In 1973, the transmission control/Internet protocol, TCP/IP, was developed at Stanford; this is the set of rules that govern the routing of a packet from node to node through a computer network. Another important step on the way to the Internet was Robert Metcalfe’s development of the Ethernet that enabled computers to communicate with each other over a local area network based using a simple low-cost coaxial cable. The Ethernet made it possible to link computers in a university together, and the ARPANET allowed the universities to be linked together. Ethernet was based on techniques developed during the construction of the University of Hawaii’s radio-based packet-switching ALOHAnet, another ARPA-funded project.

In 1979, Steve Bellovin and others at the University of North Carolina constructed a news group network called USENET based on a UUCP (Unix-to-Unix Copy protocol) developed by AT&T’s Bell Labs. At this point we have a network of computers in academic institutions that can be freely used by academics to exchange information.

Up to 1983, ARPANET a user had to use a numeric Internet Protocol, IP, address to access another user. In 1983, the University of Wisconsin created the Domain Name System (DNS) that routed packets to a domain name rather than an IP address.

The world’s largest community of physicists is at CERN in Geneva. In 1990, Tim Berners-Lee implemented a hypertext-based system to provide information to the other members of the high-energy physics community. This system was released by CERN in 1993 as the World Wide Web, WWW. In the same year, Marc Andreessen at the University of Illinois developed a graphical user interface to the WWW, called Mosaic for X. All that the Internet and the World Wide Web had to do now was to grow.
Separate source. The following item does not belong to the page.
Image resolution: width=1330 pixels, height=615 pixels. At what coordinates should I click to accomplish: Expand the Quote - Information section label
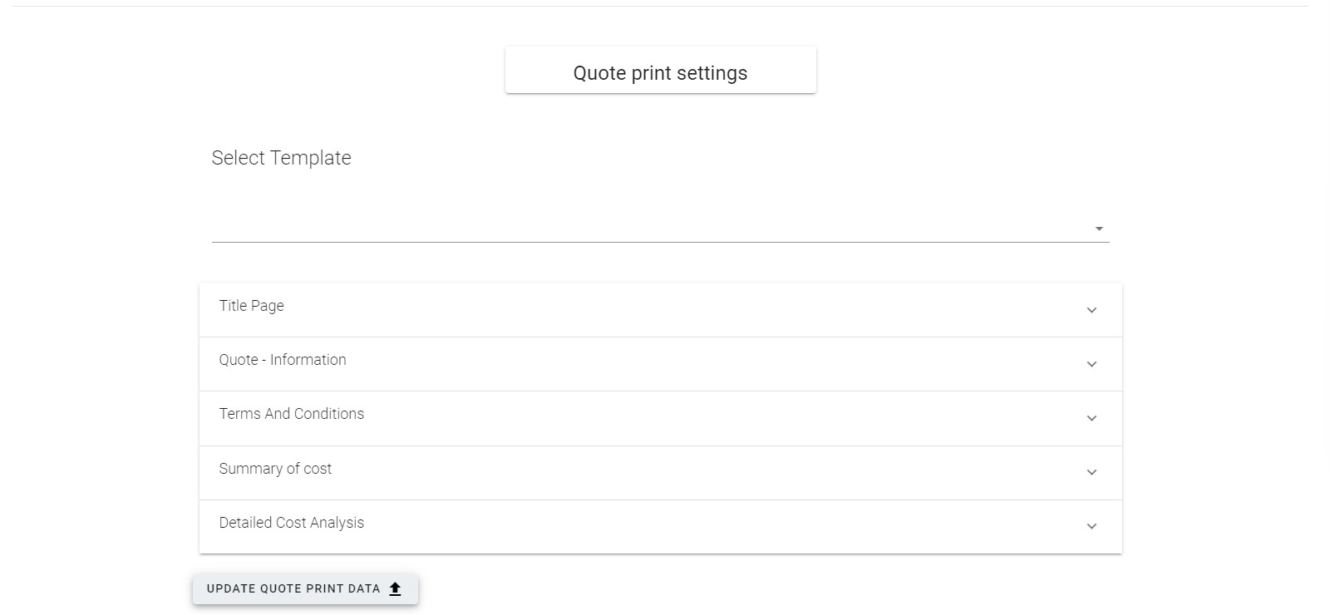(x=282, y=360)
Servers—The Return of the Mainframe

Do mainframes exist in the new millennium? We still hear about super computers, the type of very specialized highly parallel computers used for simulation in large scientific projects. Some might argue that the mainframe has not so much disappeared as changed its name to “server

The client–server model of computing enables users to get the best of both worlds—the personal computer and the corporate mainframe. Users have their own PCs and all that entails (graphical interface, communications, and productivity tools) that are connected to a server that provides data and support for authorized users.

Client–server computing facilitates open system computing by letting you create applications without regard to the hardware platforms or the technical characteristics of the software. A user at a workstation or PC may obtain client services and transparent access to the services provided by database, communications, and applications servers.

The significance of the server in computer architecture is that it requires computational power to respond to client requests; that is, it provides an impetus for improvements in computer architecture. By their nature, servers require large, fast random access memories and very large secondary storage mechanisms. The server provides such an important service that reliability is an important aspect of its architecture, so server system architectures promote the development of high-reliability systems, error detection and correction mechanisms, built in redundancy, and hot-swap techniques (i.e., the ability to change hardware configurations without powering down).